Cholinergic agonist physostigmine suppresses excessive superoxide anion radical generation in blood, oxidative stress, early inflammation, and endothelial injury in rats with forebrain ischemia/reperfusion.

Abstract The cholinergic anti-inflammatory pathway is reportedly important in modulating the inflammatory response in local and systemic diseases, including ischemia/reperfusion pathophysiology. In this study, we investigated the effects of the cholinergic agonist, physostigmine, on jugular venous superoxide radical (O 2 − ) generation, oxidative stress, early inflammation, and endothelial activation during forebrain ischemia/reperfusion (FBI/R) in rats. Fourteen male Wistar rat were allocated to the control group ( n  = 7) or physostigmine group ( n  = 7).
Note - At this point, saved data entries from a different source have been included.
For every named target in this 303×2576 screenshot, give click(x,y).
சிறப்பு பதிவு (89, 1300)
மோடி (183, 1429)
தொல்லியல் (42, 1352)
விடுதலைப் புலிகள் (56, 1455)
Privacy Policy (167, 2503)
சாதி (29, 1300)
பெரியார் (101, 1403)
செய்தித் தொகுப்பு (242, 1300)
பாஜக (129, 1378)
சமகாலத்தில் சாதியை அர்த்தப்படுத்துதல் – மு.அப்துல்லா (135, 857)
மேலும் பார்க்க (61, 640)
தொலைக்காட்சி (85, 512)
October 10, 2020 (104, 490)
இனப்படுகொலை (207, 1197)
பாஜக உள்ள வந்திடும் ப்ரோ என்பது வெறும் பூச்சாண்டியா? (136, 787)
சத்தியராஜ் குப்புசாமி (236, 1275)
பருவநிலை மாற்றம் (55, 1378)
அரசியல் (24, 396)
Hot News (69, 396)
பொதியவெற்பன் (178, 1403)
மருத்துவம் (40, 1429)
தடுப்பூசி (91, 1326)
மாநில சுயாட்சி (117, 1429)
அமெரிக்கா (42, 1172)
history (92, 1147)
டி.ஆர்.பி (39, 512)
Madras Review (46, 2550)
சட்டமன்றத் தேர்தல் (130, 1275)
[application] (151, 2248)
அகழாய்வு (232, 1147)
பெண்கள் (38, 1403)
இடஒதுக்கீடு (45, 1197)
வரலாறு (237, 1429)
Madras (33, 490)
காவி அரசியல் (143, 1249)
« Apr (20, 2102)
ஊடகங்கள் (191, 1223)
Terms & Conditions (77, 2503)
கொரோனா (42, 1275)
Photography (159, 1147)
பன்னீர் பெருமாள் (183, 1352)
The physostigmine group received 80 ng/g physostigmine intraperitoneally 24 h and 1 h before forebrain ischemia was established. The jugular venous O 2 − current was measured for 10 min during forebrain ischemia and for 120 min after reperfusion. The O 2 − current increased gradually during forebrain ischemia in both groups. The current increased markedly immediately after reperfusion in the control group but was significantly attenuated in the physostigmine group after reperfusion. Brain and plasma malondialdehyde, high-mobility group box 1 (HMGB1) protein, and intercellular adhesion molecule 1 (ICAM1) were significantly attenuated in the physostigmine group compared with the control group, except for brain HMGB1. The amount of O 2 − generated during FBI/R correlated with malondialdehyde, HMGB1, and ICAM1 in both the brain and plasma. In conclusion, the cholinergic agonist physostigmine suppressed jugular venous O 2 − generation, oxidative stress, early inflammation, and endothelial activation in the brain and plasma in the acute phase of cerebral ischemia/reperfusion. Therefore, the suppression of O 2 − is a key mechanism of the cholinergic anti-inflammatory pathway in the pathophysiology of cerebral ischemia/reperfusion.